Seventeen year-old Susan Emoru was a happy child growing up with her caring parents in the village of Torit in South Sudan until the day that fate struck their home in 2006. Her father, then a soldier in the revolutionary SPLA army was killed in a battle in Abiyei. Like double tragedy would strike, her mother also passed on six years later, leaving Susan alone and vulnerable with no close relative to care for or pay her school fees, a circumstance that forced her out of school.
In desperation, Susan agreed to a sexual relationship with a man twice her age. At the age of 14, Susan was already pregnant with her first baby and had never attended any Antenatal Care Services and had no money or transport to take her to the nearest Kudo Health center II, thirty-two km away. She went into labor at home for three long days attended by her father’s relatives who in panic called the village traditional birth attendant, who, with the help of her attendants, forced the baby out.
Susan awoke to the horror of a dead baby boy. She was also leaking urine and this crushed and broke her spirit. She was deserted by friends and relatives, even the man who made her pregnant married another woman. Filled with emotion, Susan recounts her painful isolation, abuses, nicknames and insults from her peers. Living in fear and loneliness, she opted to stay in hiding, only taking a bath late in the evenings at a communal spring well.
Susan lived this way for three years. “Many times I felt like ending my life. I was desperate to end it all” she recounts.
It took the intervention of her paternal relatives towards her boyfriend’s family to get some attention towards Susan’s plight. She was then brought to into Uganda to seek medical attention. Along the way, Susan faced ridicule from travelers with some yelling at her for the odour. With her new benefactor, Susan arrived in Uganda in April 2016, staying at Nyumanzi reception centre in Adjumani for two months before being relocated to Boroli II settlement.

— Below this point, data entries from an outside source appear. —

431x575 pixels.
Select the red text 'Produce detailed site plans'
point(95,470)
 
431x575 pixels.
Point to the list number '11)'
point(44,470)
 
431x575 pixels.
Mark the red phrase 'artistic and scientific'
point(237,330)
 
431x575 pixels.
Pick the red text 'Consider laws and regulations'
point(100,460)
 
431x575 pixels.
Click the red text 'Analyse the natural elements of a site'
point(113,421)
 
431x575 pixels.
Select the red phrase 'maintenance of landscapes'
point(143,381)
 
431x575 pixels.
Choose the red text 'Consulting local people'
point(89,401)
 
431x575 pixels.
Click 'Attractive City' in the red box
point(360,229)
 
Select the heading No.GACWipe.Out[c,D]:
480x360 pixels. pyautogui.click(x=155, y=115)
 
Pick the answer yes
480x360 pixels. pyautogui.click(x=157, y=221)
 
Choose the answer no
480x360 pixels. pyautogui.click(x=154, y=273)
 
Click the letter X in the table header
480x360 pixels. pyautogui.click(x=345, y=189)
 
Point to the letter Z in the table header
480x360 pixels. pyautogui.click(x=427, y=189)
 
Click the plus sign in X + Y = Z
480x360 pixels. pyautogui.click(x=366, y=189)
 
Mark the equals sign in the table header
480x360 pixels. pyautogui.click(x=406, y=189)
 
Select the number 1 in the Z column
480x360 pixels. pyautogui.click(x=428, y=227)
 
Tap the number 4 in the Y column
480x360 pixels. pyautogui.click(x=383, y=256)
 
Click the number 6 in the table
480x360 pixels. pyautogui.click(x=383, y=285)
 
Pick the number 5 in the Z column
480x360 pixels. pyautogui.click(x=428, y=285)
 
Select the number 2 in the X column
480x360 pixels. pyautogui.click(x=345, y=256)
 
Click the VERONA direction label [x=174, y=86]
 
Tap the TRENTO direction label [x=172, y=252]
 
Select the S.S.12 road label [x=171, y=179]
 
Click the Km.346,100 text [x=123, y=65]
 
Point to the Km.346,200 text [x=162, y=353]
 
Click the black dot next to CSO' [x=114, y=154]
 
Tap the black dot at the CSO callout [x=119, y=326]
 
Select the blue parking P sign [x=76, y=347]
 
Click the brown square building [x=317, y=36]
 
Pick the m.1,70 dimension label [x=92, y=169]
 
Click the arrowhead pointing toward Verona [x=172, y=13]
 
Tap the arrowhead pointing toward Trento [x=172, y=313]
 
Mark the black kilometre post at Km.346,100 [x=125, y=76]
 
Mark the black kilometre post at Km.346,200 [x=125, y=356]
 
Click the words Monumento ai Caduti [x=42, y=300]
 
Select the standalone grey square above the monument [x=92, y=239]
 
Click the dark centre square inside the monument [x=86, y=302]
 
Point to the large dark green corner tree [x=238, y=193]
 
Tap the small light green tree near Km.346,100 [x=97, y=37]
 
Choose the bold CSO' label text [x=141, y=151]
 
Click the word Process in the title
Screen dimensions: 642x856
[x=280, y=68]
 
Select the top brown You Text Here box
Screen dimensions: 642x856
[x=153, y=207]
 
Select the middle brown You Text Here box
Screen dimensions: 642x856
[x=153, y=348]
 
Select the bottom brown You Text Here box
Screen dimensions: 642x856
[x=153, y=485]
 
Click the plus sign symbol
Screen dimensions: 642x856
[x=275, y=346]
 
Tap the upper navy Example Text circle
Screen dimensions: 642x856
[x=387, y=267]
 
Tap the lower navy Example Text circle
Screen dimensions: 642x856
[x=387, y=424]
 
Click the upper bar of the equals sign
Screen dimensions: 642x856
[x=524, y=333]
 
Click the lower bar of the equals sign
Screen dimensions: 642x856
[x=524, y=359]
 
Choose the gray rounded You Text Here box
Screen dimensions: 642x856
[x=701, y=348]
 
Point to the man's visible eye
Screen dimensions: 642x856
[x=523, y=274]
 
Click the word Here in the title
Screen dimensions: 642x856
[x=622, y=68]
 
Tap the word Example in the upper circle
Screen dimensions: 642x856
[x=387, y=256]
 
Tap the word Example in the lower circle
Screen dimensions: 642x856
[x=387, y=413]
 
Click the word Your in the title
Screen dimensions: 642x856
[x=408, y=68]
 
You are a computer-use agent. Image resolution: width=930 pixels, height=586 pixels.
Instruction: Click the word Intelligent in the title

Luckily for her, an integrated health services outreach camp supported by UNFPA was going on at Biira Health Centre III. With the guidance of Agency for Cooperation and Research in Development (ACORD), UNFPA’s Implementing Partner, Susan and ten other women with fistulas were successfully repaired at St Mary’s Hospital Lacor in the neighbouring district in July 2016.
Today, UNFPA through her emergency response programme conducts quarterly integrated health service outreach camps in all the refugee settlements and has supported over 5,000 women to access various reproductive health services such as modern family planning methods, Sexually Transmitted Infections (STI) treatment, HIV/AIDS Voluntary Counseling and testing and Obstetric Fistula repairs. UNFPA also supports capacity building of regional hospitals like St Mary’s Hospital Lacor to undertake Obstetric Fistula repairs and management.
Now three months after surgery, Susan is a new person, forever grateful to UNFPA for restoring her life and dignity: “What happened to me is not what I want for any young girl. Girls should wait to get pregnant until they are old enough to give birth” she says.
Susan now, looks to life with a lot of optimism, she looks forward to the time she will meet that true man who will love and care for her.